In an economic outlook released recently, Equity Axis (Equity) noted that trends in the banking sector ― which recorded income of $1,1 billion in the full year to December 31, 2017, an increase of 13 percent on the previous year ― showed a sustained upsurge in transactional business which in turn had overlapped the impact of partial funded income slowdown to drive overall incomes up.
“Funded income is hamstrung by declining interest rates and high default risk in private sector lending.
“Sovereign paper remains the preferred interest earning asset and a slowdown in TB issuance may lower income from net interest income,” Equity said, adding this had left banks heavily reliant on non-funded income.
While money supply stood at $7,8 billion as at February – which is an exorbitant year on year growth of 36 percent – transferable deposits had been the force behind the growth having spiked by 47 percent over the same period.
“As a result, domestic credit went up by 38,5 percent to $10,5 billion between February 2017 and February 2018.

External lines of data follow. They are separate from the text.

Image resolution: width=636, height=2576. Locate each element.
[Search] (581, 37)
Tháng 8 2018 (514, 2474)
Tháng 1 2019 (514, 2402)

“Credit growth was largely stimulated by a growth of $2,3 billion in credit extended to government from $3,9 billion to $6,8 billion as at February,” Equity said.
Non-funded income at $550 million accounted for close to half of the sector’s total earnings in 2017, a trend which points to a growing over-reliance on non-interest income.
According to IH Securities (IH), non-funded income’s contribution to total income rose from 53 percent in 2016 to 57 percent last year.
“This therefore highlighted how crucial this source of income has become for the banks again after the contribution had started coming off from FY12,” IH said recently.
The market has seen a trend of diversifying income streams within the sector with banks like CBZ, FBC and ZB Bank growing their insurance footprint, while most banks have started making moves to grow digitally as the brick and mortar model of banking becomes redundant.
As the economy continues to become informal, banks have also started targeting this sector as this is where most of the transactional volumes take place.
“Unlike past years where transactional charges were high and lending was low and in turn non-funded income was high, banks have recently started making a deliberate effort to grow non-funded income as it is the source of income that is easily accessible with the current environment,” IH added.